Gebeliklerin çoğunda sizin veya bebeğinizin sağlığı ile ilgili önemli bir sorun yoktur. Kadın hayatının en büyüleyici süreci olan gebelik, çoğunlukla hiçbir müdahale gerektirmeden, sağlıklı ve normal seyreder. Yalnızca bu doğal dönemde bazı konularda nasıl davranmanız gerektiğini bilmez ve öğrenmek istersiniz. Bu aşamada anne adayı ile doğum doktoru arasındaki iletişim, bir hasta doktor ilişkisinden ziyade yaşam koçluğu ilişkisine benzetilebilir. Gebelik seyrinde bir hekimin en önemli görevi müdahale gerektirmeyen anne adaylarını saptayıp, sorun yaşayan olguyu seçmektir.

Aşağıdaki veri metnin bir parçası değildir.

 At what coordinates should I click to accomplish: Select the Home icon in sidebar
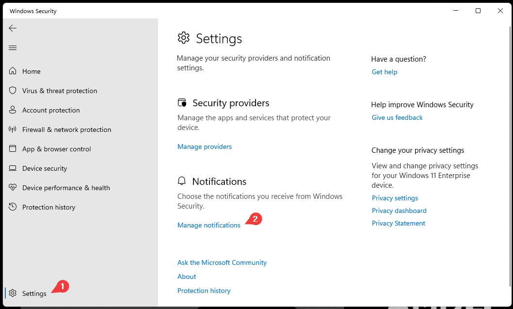(x=13, y=71)
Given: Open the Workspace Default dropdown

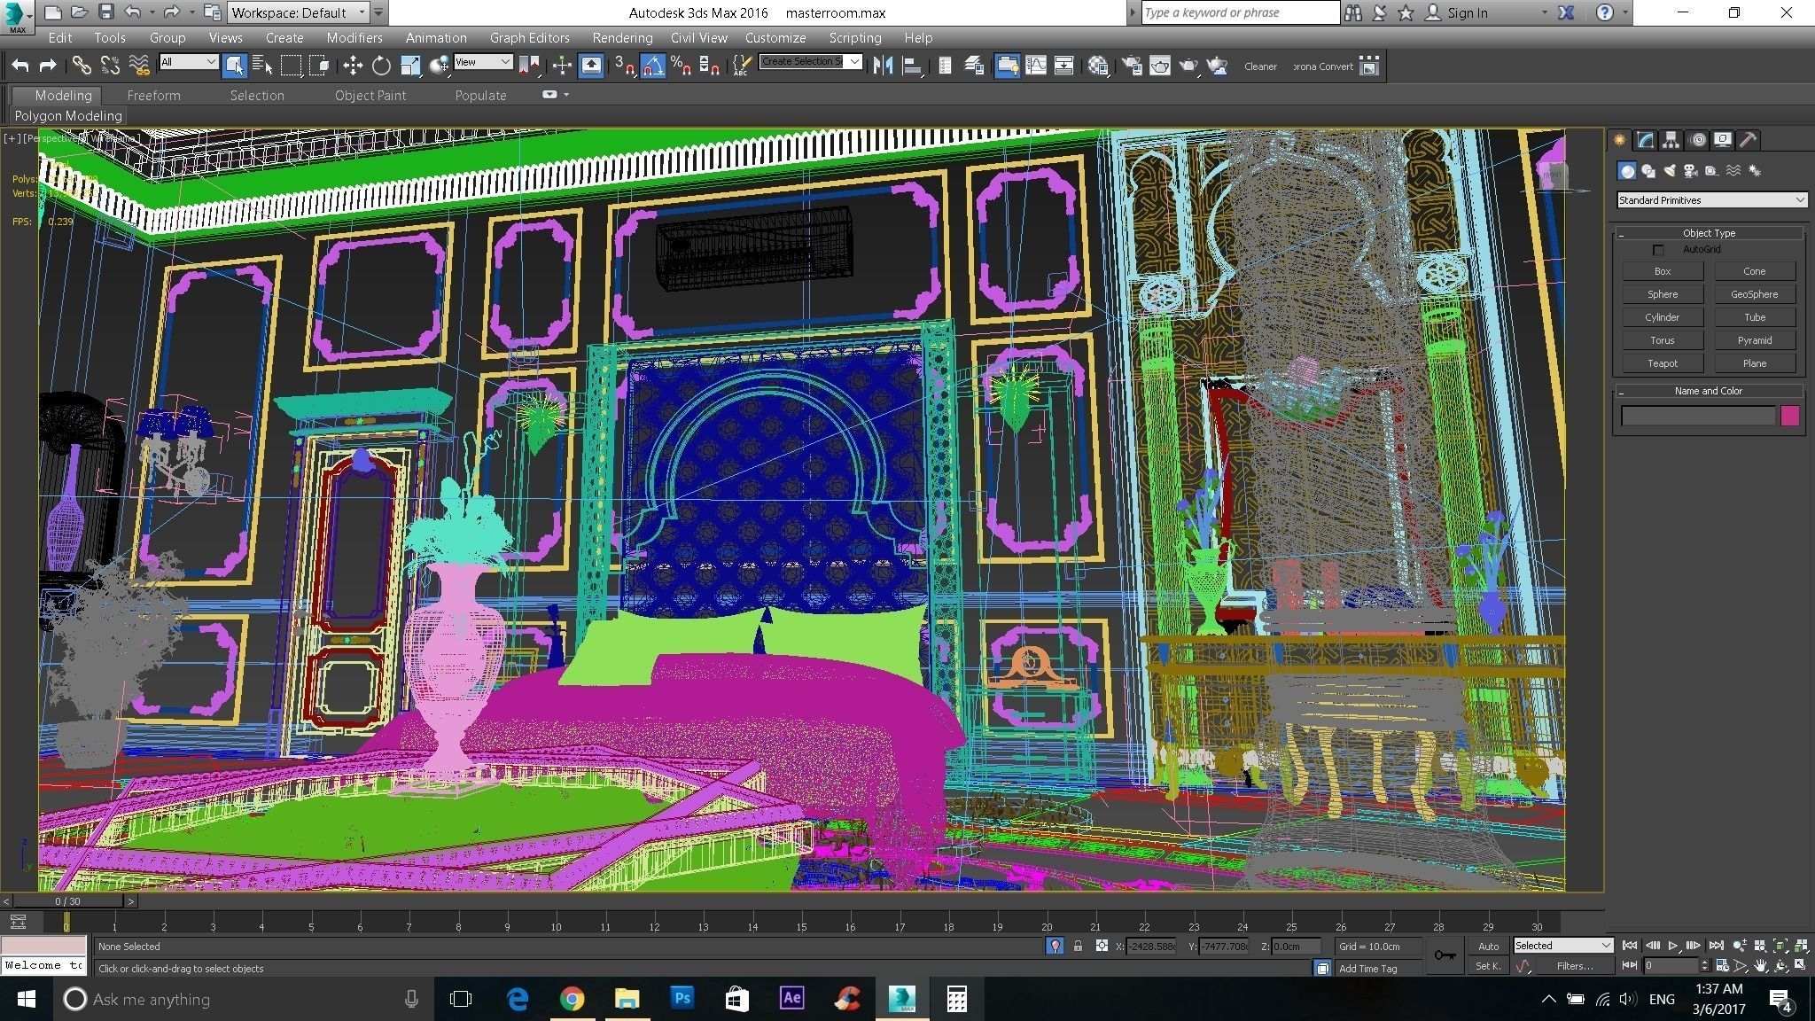Looking at the screenshot, I should (x=299, y=12).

Bu az sayıdaki sorunlu gebelik saptanır, tedavi edilebilecek sorunlar tedavi edilir ve geri kalanların sorunlarının en az şekilde geleceğe yansıması sağlanır.

Sorunsuz olan gebelerin de kadın hastalıkları ve doğum doktoruna danışacakları pekçok şey olacaktır. Tamamen normal olsa da bebeğin gelişiminin nasıl olduğu ve nasıl olması gerektiği konusunda anne adayı doktorundan bilgi almak ister. Hamilelik döneminde, günlük yaşama dair alışkanlıklarda küçük değişiklikler olur. Anne adayı; beslenme, giyim, egzersiz, iş yaşamı gibi düşünmeden uygulanan pek çok rutini gebelikte nasıl düzenleyeceğini doktorundan duymak ister. Biz gebelik boyunca size pek çok konuda teknik bilgiler sunarak yaşam koçluğu yaparız.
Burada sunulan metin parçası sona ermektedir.